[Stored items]
^^^^
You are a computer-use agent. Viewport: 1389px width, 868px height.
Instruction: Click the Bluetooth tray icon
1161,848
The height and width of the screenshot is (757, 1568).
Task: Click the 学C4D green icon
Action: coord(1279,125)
^^^^
**Exercise instructions:**
What is needed is a word-for-word copy of all the records above.

**Response to the task:**
You are a computer-use agent. Viewport: 1389px width, 868px height.
Instruction: Click the Bluetooth tray icon
1161,848
The height and width of the screenshot is (757, 1568).
Task: Click the 学C4D green icon
Action: coord(1279,125)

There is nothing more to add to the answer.